Of course, perhaps I need to clarify again, I am talking about using Replace with a browser. As for syncing with a Lightroom plug in, good luck all of you.
I used to only edit my captions and keywords in smugmug (I do it in Lightroom now and don't particularly care that they often don't get embedded in the images). So the way I used to do it, if I edited a picture and replaced it, the metadata would also be replaced by a blank caption and keywords field. If you edit metadata offline, I understand you'd want the opposite. But one isn't necessarily more right than the other. Just depends how you use it.
Dave
I need to edit IPTC metadata, rather EXIF metadata. Nevertheless, I think sometimes one would want to edit EXIF metadata as well. For example, I have heard about photographers who have traveled to a different part of the world, shot photos, and the EXIF timestamp ends up reflecting the wrong time zone. Therefore, they may use software like A Better Finder Attributes to correct the EXIF timestamp. Well, suppose the photographer didn't think of making the correction until after uploading the image to SmugMug?
If you shot a photo of a sunset, you don't want the EXIF timestamp to say that it was shot at noon, do you? If you belatedly corrected it, you would want the metadata in all sizes of the image to contain the corrected EXIF timestamp, wouldn't you? No need for SmugMug to keep the "original" with the incorrect EXIF timestamp.
Considering that I don't use Lightroom now, I am not clear on whether using it would be a workaround to my problem. My material is a documentary, and I need to be able to edit captions, and for the edited captions to be embedded in all sizes available for download. Would Lightroom be a workaround for me? Or do I need to stop using SmugMug, and hire somebody to design my own website?
It makes no sense to me, to be able to replace image data, but not metadata, in the SmugMug generated sizes. In fact, SmugMug is not keeping the "original" in that case.
I don't see why lightroom wouldn't solve your issues. The problem that was brought up is that the lightroom plugin doesn't upload edited images with embedded metadata if nothing other than the metadata was updated (in that case it only uploads the metadata to the proper smugmug fields). But that's an easy fix... there's an option to mark the files for republishing (re-uploading the images with the new metadata embedded).
Dave
If Lightroom is storing all kinds of metadata only in its own "library" (i.e., XMP files), and not always embedding edited metadata in image files, that I am not really interested in using it. I look at embedded metadata in my image files with many different applications. I use Mac O.S., but also look at the metadata in my image files in Windows, for example. The idea is future proofing the image files as user friendly, cross platform image files (independent their use on SmugMug), not limiting them to requiring Lightroom.

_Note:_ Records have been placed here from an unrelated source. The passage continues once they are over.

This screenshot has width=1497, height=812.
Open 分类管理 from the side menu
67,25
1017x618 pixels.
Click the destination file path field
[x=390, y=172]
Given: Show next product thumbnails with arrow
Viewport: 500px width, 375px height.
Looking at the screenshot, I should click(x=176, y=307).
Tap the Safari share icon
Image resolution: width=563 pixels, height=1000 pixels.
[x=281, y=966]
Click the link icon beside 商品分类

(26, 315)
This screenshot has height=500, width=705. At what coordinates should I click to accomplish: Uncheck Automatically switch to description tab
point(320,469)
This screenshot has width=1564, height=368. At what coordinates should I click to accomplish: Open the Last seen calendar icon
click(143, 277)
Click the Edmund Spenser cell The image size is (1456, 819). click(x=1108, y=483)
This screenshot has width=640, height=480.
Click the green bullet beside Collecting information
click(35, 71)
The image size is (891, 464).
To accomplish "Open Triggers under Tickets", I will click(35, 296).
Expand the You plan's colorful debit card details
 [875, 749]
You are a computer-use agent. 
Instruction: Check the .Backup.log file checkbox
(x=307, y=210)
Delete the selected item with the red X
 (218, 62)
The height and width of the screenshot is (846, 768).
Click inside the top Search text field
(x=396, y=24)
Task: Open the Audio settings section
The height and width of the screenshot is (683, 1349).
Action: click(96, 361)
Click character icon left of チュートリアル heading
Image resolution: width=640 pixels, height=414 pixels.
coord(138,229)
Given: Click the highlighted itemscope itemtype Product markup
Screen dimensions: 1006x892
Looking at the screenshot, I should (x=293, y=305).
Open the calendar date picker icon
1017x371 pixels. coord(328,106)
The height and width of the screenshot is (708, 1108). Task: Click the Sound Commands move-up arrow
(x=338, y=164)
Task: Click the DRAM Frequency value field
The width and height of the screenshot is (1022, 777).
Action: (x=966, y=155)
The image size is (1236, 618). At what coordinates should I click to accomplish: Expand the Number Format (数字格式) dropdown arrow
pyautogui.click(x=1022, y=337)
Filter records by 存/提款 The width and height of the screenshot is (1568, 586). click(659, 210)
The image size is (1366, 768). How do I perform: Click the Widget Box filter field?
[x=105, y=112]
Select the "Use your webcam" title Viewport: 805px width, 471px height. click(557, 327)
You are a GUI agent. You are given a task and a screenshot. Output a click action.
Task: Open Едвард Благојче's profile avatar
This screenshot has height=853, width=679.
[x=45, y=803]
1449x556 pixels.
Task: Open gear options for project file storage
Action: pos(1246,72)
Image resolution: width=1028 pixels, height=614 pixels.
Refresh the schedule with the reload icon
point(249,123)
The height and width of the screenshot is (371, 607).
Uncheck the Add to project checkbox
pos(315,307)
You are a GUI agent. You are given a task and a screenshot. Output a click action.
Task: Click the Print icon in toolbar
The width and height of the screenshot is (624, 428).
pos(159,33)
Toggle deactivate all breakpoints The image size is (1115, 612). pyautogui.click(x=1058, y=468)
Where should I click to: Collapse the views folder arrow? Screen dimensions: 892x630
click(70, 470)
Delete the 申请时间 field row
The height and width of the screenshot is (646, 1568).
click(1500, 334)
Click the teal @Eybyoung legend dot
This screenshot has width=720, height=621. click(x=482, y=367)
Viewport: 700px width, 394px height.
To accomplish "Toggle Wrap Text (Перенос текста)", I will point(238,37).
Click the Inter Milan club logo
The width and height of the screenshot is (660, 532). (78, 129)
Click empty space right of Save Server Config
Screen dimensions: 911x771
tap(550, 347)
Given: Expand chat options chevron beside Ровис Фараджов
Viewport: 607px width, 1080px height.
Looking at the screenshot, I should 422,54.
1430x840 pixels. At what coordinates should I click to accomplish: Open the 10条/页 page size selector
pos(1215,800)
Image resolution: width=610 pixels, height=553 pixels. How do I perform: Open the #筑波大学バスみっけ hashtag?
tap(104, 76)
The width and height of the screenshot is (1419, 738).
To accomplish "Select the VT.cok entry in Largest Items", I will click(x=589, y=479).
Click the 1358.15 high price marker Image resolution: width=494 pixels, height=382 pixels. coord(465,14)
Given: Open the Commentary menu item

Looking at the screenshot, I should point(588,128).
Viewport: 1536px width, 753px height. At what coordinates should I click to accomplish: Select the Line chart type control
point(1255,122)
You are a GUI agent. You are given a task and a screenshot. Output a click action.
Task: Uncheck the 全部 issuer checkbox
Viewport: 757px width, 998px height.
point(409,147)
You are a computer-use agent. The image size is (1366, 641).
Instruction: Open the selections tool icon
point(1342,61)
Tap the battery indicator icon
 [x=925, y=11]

It stores it in XMP files only if it is editing raw files (which generally speaking no application is going to edit, except maybe the manufacturer's software).
Lightroom applies the metadata to every exported photo (unless you tell it not to), so if you edit then export to a file or publish via a plugin, it includes the metadata exactly as you would expect it to. Also, if you edit in Photoshop (or similar) it produces a TIFF as a result (by default) and that TIFF will have all the metadata embedded as well (unless you tell it otherwise).